The goal has always been to be successful. Being among the best is not considered good enough, you have to beat them all, stand out, get the awards. Once you instil the habit of beating everyone to be the top, you will forever fall short. We created a culture, sustained it and demanded that we put all our efforts in attaining it.
It is never enough for an artist to be nominated for the Grammy’s. People will always ask but did the Artist win the award. Even if they won, how many awards did they scoop that year or in their entire music career. An artist who has good enough songs that attract a sizeable crowd is still measured against the amount of money the Artist makes and the lifestyle the artist can afford. It is no wonder some artists are battling with drug addiction and worse off that most of them commit suicide. Some realize they cannot live up to the expectations of their fans or their own expectations. One might have managed to scoop several awards in a year but the next year the creativity does not come up to par or maybe it does but we the fans do not give the Artist the same recognition we gave them a year before and thus they do not scoop any award.

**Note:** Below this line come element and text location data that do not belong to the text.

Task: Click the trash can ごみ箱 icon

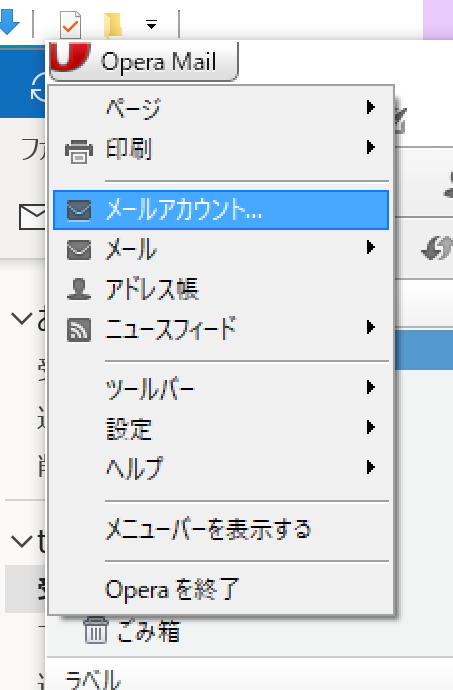Action: click(96, 630)
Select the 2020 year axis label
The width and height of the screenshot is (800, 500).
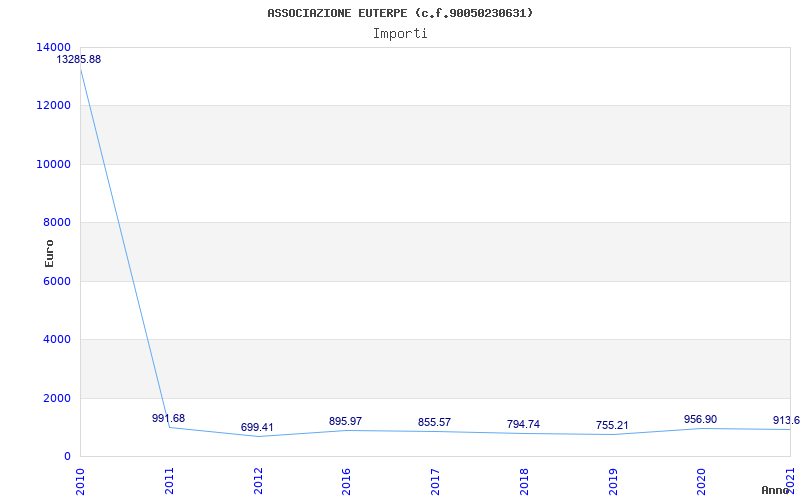pos(702,481)
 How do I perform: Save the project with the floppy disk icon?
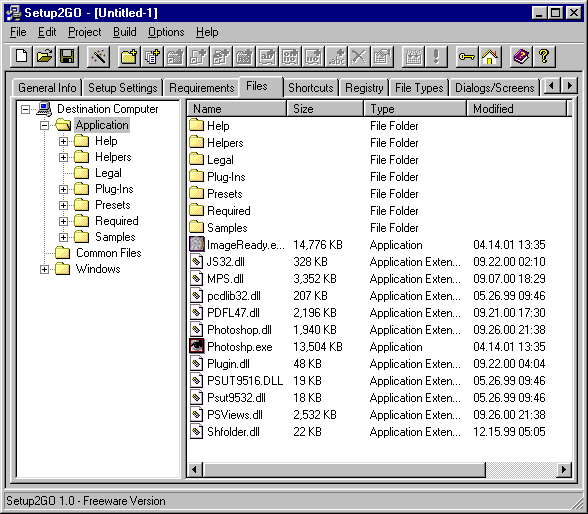pyautogui.click(x=67, y=57)
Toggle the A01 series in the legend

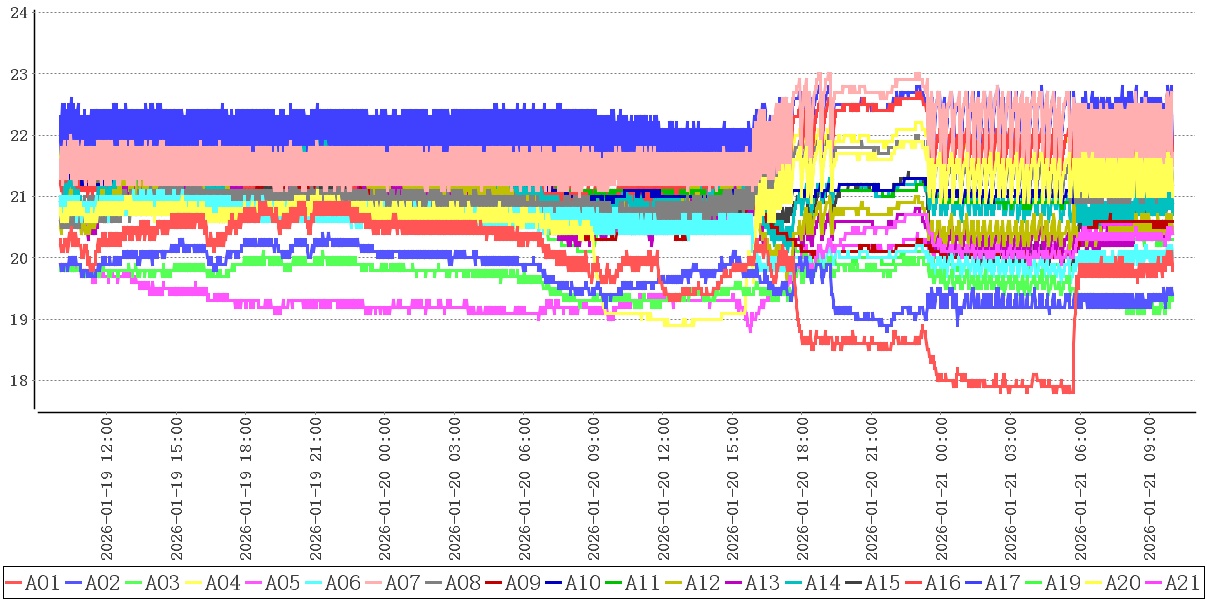(42, 582)
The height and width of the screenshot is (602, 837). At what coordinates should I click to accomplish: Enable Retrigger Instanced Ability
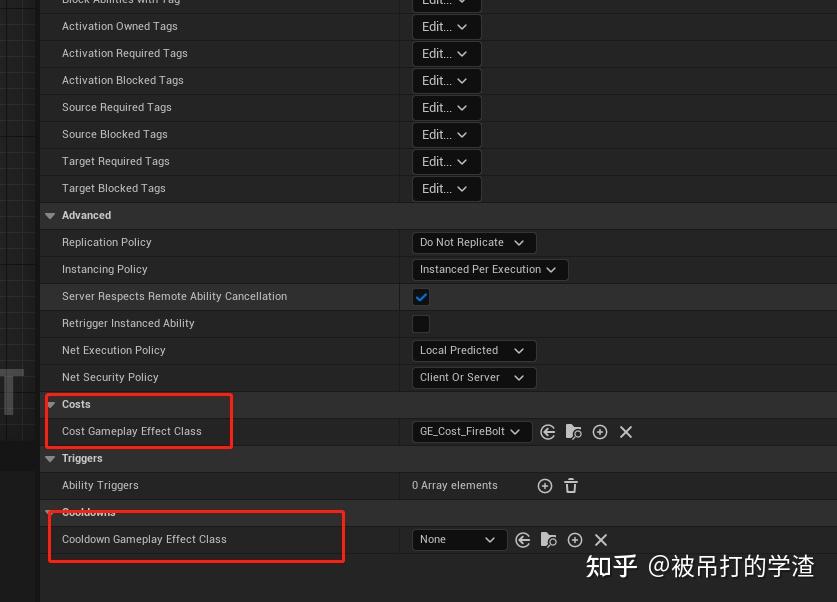420,323
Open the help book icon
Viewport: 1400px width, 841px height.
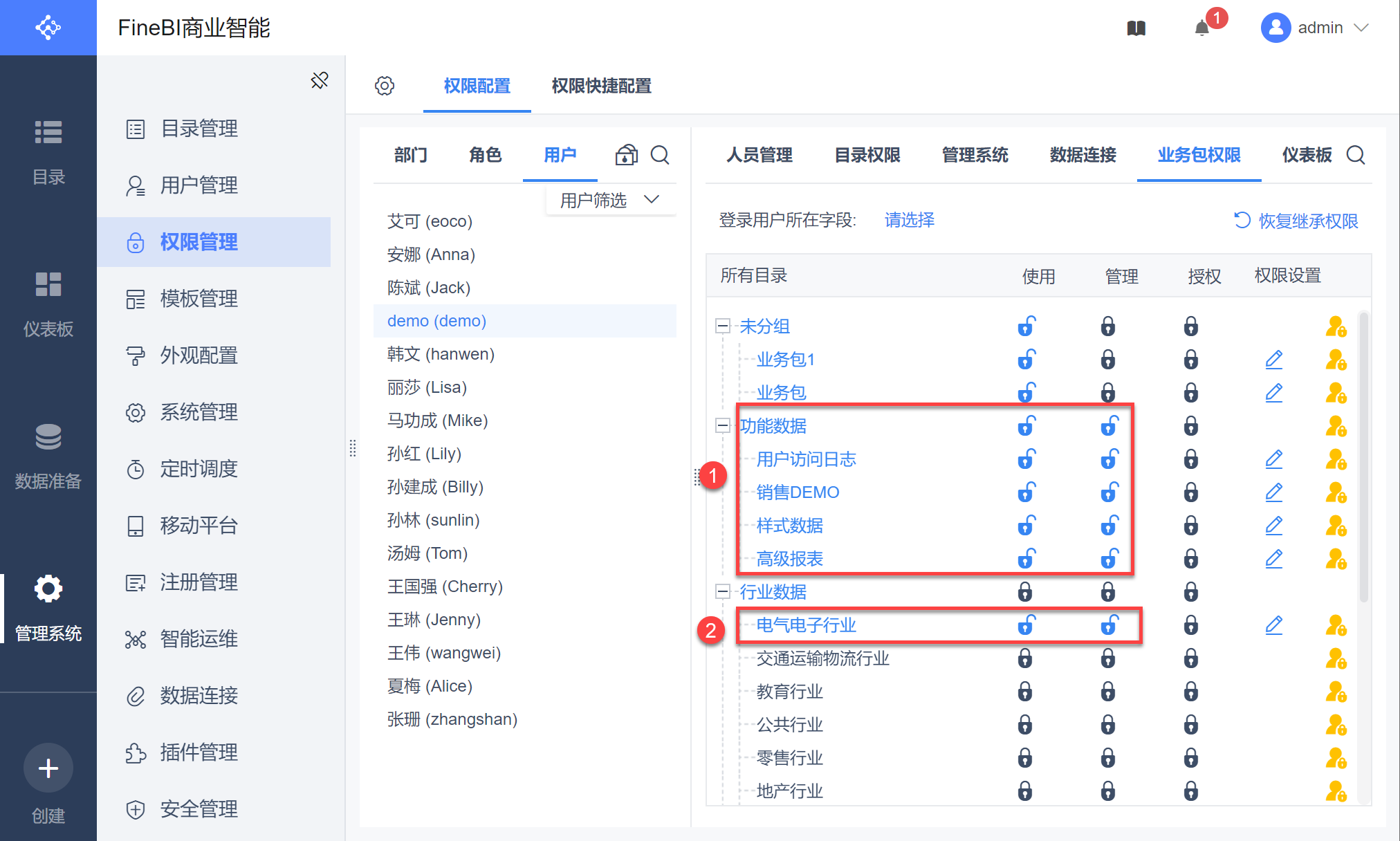pos(1136,28)
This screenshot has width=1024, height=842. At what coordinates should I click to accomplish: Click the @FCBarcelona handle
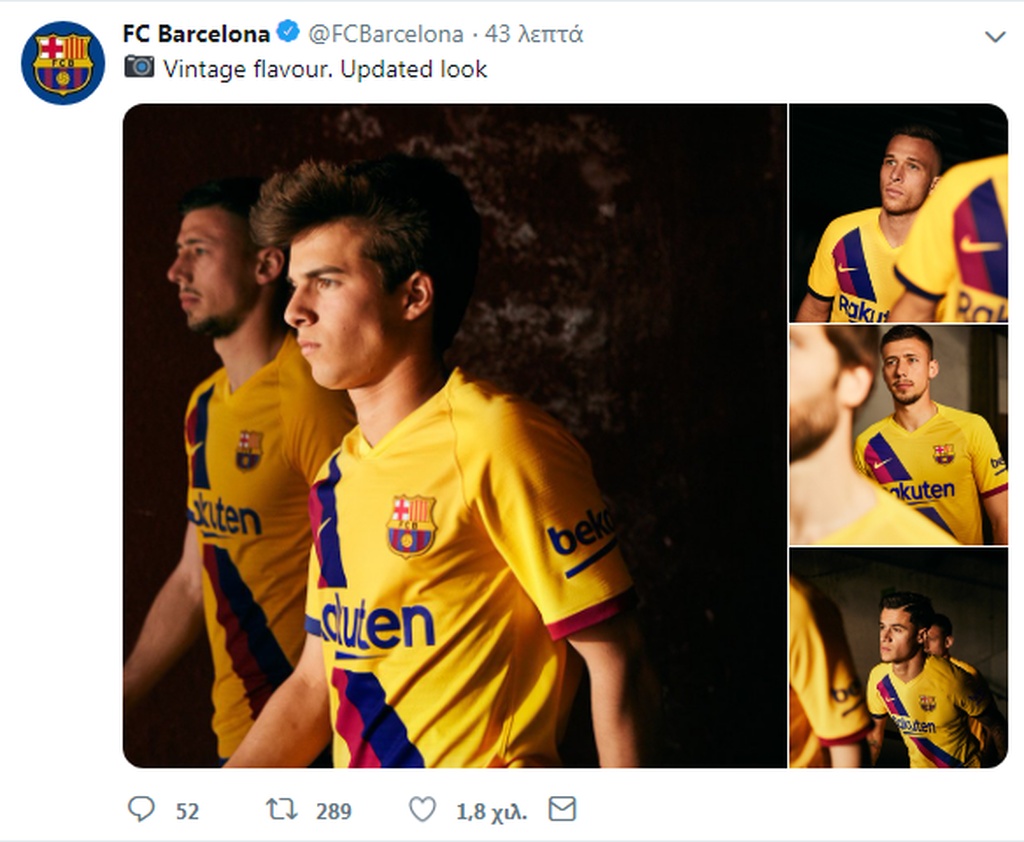(385, 34)
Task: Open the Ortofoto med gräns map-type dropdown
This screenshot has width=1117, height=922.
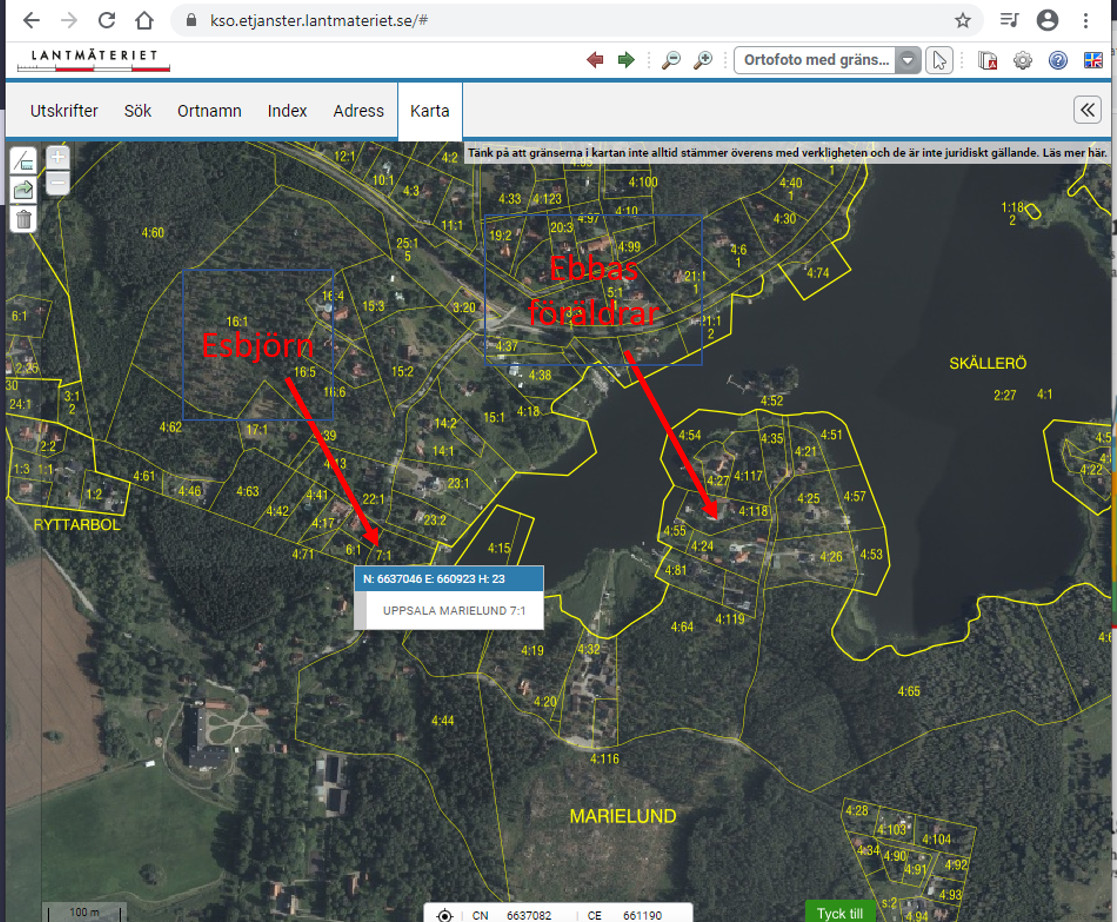Action: (x=906, y=60)
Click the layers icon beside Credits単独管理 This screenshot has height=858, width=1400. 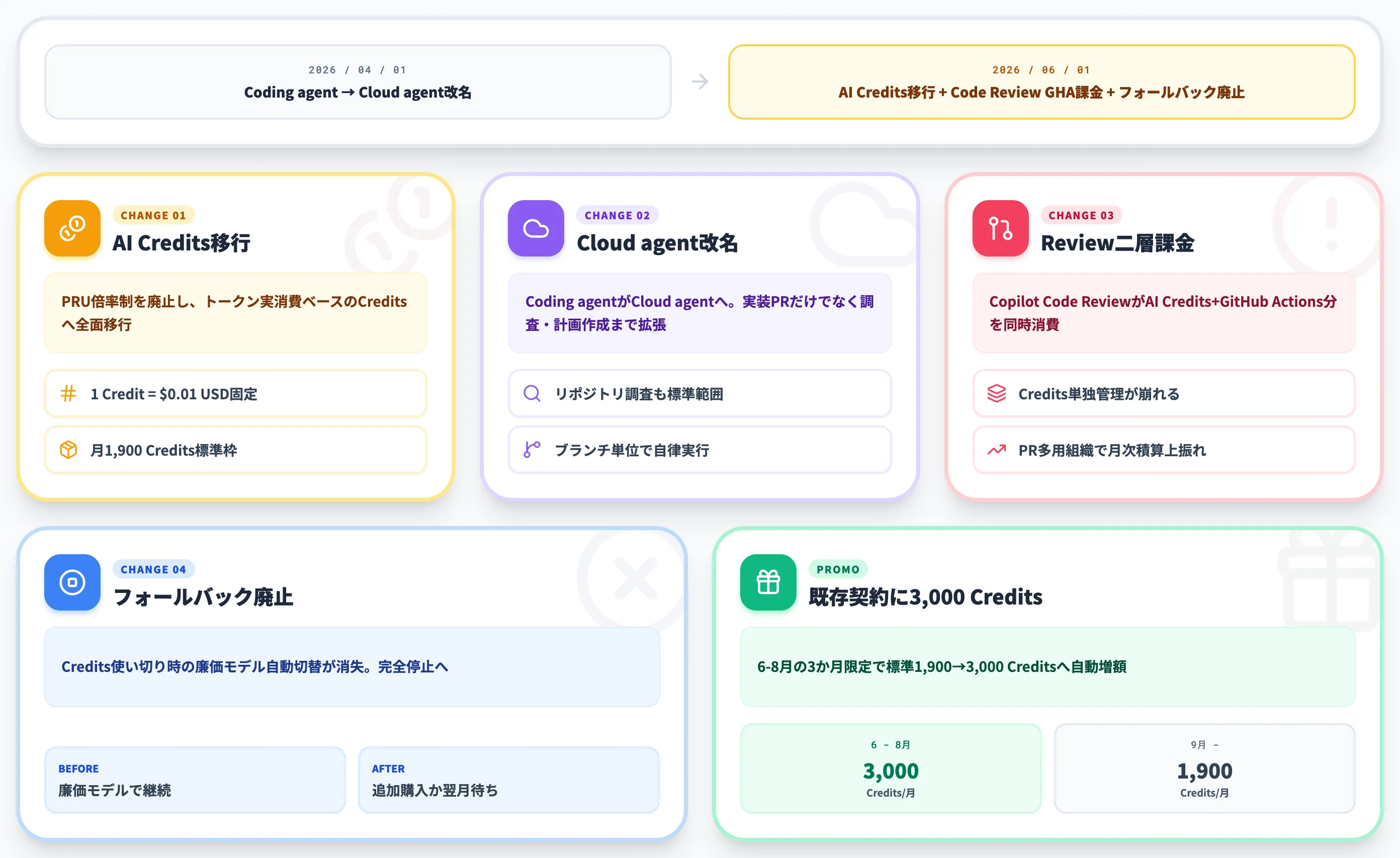tap(996, 393)
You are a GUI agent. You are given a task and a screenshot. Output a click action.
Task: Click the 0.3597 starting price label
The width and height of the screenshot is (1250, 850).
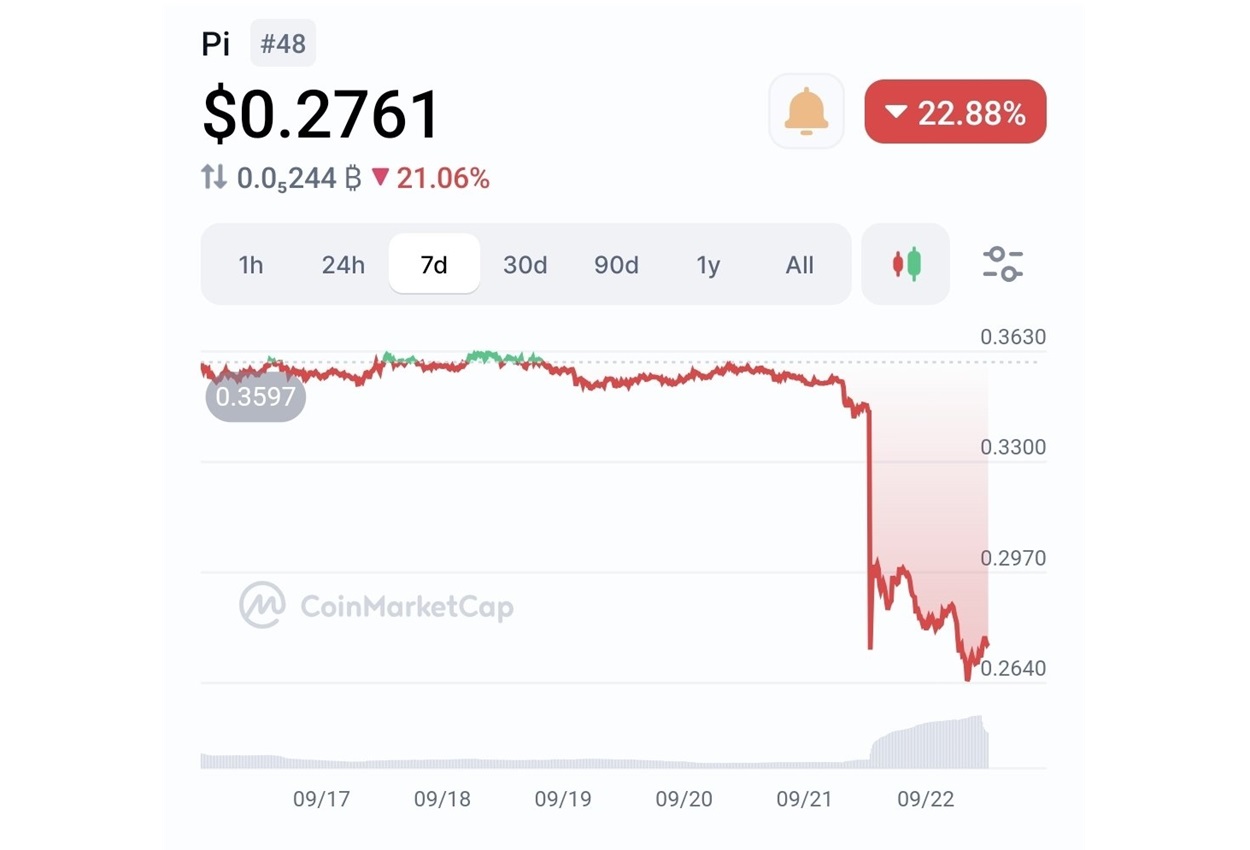(x=256, y=397)
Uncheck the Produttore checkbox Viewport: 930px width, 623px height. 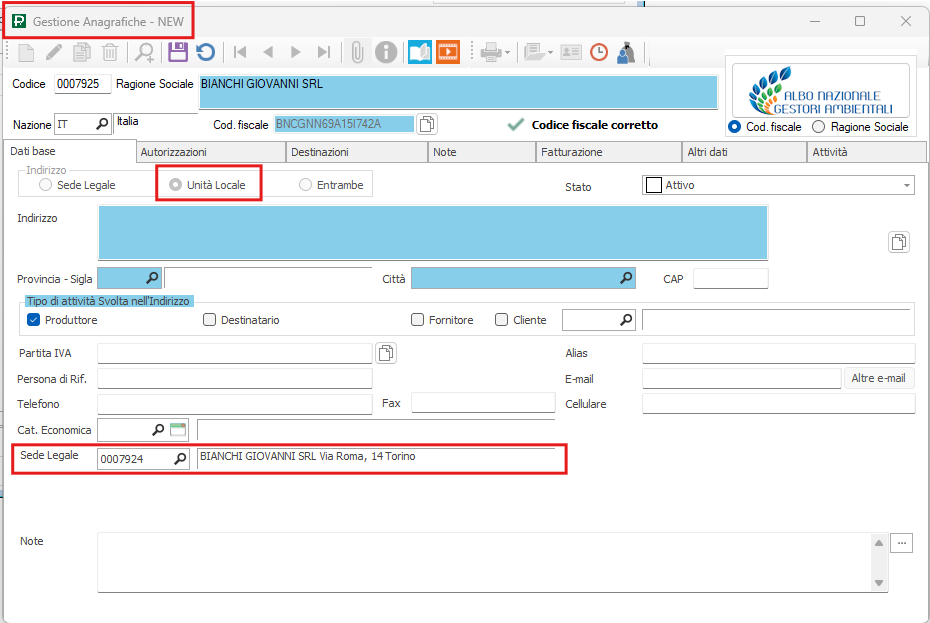pos(33,320)
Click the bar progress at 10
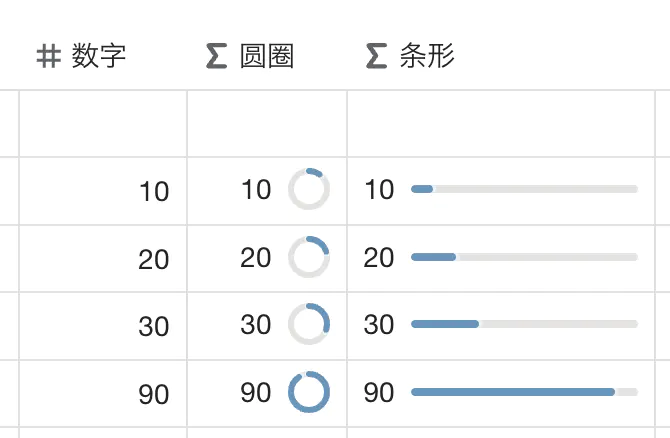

I am trying to re evaluate my idea of success. I do not think that it is a two sided coin where you either get heads or tails. Success is a continuum and I need to recognize that I may not have it all. We have been reminded that one cannot test the ability of a fish by how it climbs a tree because that is not its forte. The same accommodation should be accorded to humans.
Instead of asking how many accolades one has on their belt perhaps we could value someone by how empathetic they are in a situation, how engaging they are in a conversation and most importantly to trust them with the opportunity to show us what they have accolades aside. I am just about to sit exams and the possibility of failing has paralyzed me with fear. It is what drives me to wake up at wee hours in the morning and my reason for sleepless nights.
The day the results come out is a day of reckoning. It is when the wheat is separated from the chaff. This is when people will finally know if you were all talk. Looking back, I have already had life examining methods that should count for something. Once when my life depended on it, I used the skill obtained from the education and narrowly carved my path out. However, this will be irrelevant if on the day of the exam I do not recall the other things that are just examinable but are not necessarily put to further use.
Just like the Grammy’s, there is no end to amassing the accolades. The other day I mentioned that I could speak a foreign language and the first thing the person asked was whether I had considered learning 4 other languages; mandarin because the Chinese have taken over our economy and it would be better if I am well equipped. My mind completely switched off after that hence I do not remember the other 3. In the same day I was being asked whether I had considered enrolling for a Professional Course and how that will help boost my employability now that I have the same accolades under my belt as everyone else who was taken for their internship in my current work place.
Some of these accolades are just amassed in the form of certification but the skills we should have been equipped with are long forgotten. Many of my friends have the DELF French Certification but they can barely put what the certificate says they hold into practice. I am probably heading in this same direction considering that I am forced to get a Certificate to prove my competency in a language I engage with every month for the past 7 years.
The other day I was being informed that the examining process is a little different from every day parlance. So one may know the language, speak the language but fail the language exam because of their parameters. ( after seating the exam, I beg to differ but this may be true for other exams)I wonder who thought assessments are the best way to prove knowledge. I am complaining about this as I take a break from my intensive revision that I hope bears the society accepted fruits.